Truecaller, with its bug, came close to breaching the all-important fail-safe of Indian digital payments—two-factor authentication (2FA). The combination of the three-digit Card Verification Value (CVV number) on the back of a debit/credit card and a one-time password sent via messaging is a mechanism the central bank, the Reserve Bank of India, holds on to dearly. Much to the unadmitted annoyance of digital companies who see the two steps as a point of friction.
When UPI burst onto the scene, it found instant acceptance, because even with 2FA, it practically worked out to be a single-step process. That’s because the first factor is the phone number and device itself, which didn’t need authentication every time one made a payment. But as Truecaller showed, this can also be a vulnerability.

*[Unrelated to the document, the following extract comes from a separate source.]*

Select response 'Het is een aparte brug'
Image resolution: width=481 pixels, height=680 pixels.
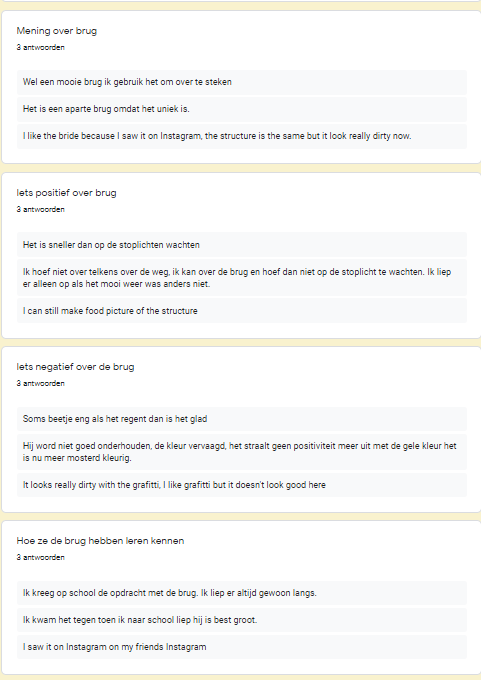point(242,109)
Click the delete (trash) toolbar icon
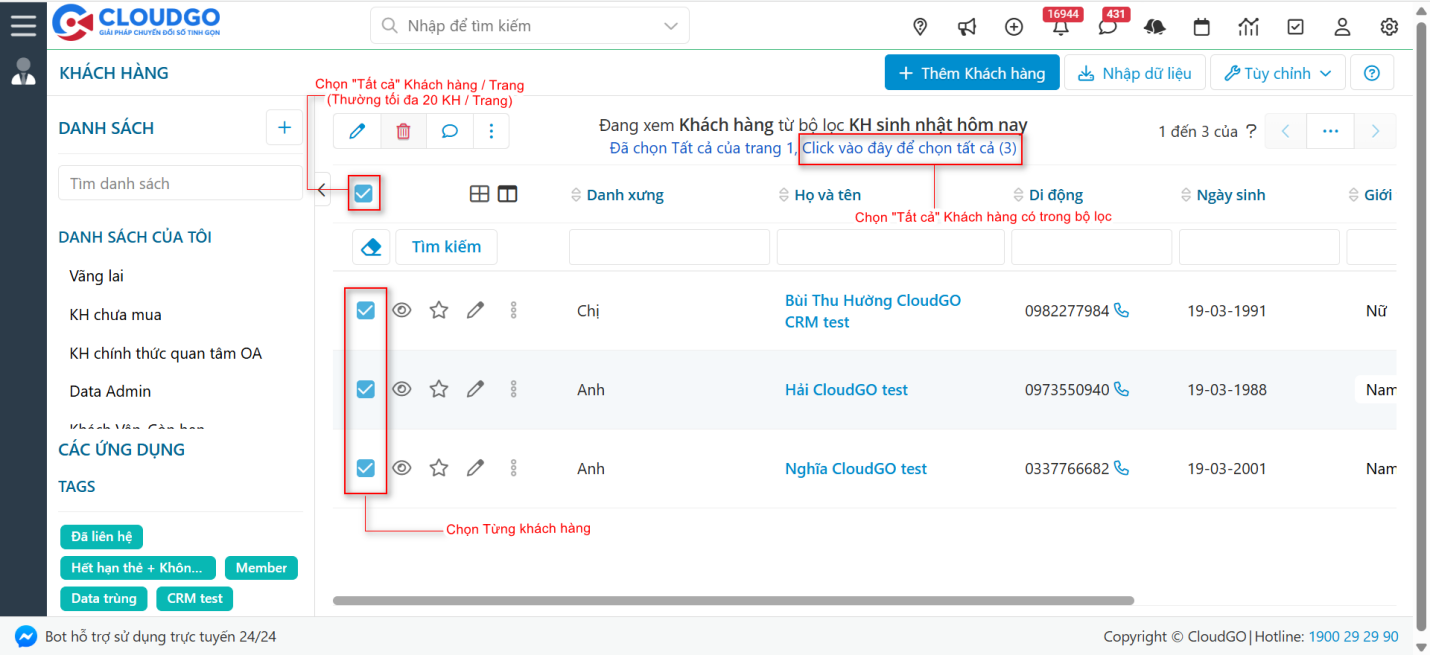This screenshot has height=655, width=1430. coord(403,130)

Normally, any UPI app would have access to the device details only when a user installs the app and starts the registration process, but not Truecaller. It had the device details by virtue of already having message permissions as a caller ID app. This let it auto-register. As much as the company would like to call this as an anomaly, it was also something of an eventuality. If not at the hands of Truecaller, then perhaps through some other app with similar fintech ambitions.
Facebook has continued to march on despite significant privacy blunders and this incident too may blow over for Truecaller, like many tech outrages of the past. But there are some worrying signs. Like the upcoming data protection bill, which is expected to be tabled in the parliament in the ongoing budget session, and the bruising competition among fintech and non-fintech companies to lend.
Even though Truecaller in May, appointed Sandeep Patil, a former Flipkart director as its Indian managing director, its focus on the India market is complicated because the company remains anchored in Sweden (where Mamadi, Zarringhalam and its heads of engineering and product are based). Even Truecaller’s board has just one Indian representative—Sequoia’s Shailesh Lakhani. The Chillr acquisition built out Truecaller’s on-the-ground presence in India, but the incidents of the past week may give it cause to rethink its approach. WhatsApp is poised to explode on to India’s fintech landscape, where will that leave the also-rans?
Clarification: The article was updated to reflect the correct number of transactions BharatPe does in a month. It has also been edited to highlight that message-access is enough for Truecaller to link user bank accounts.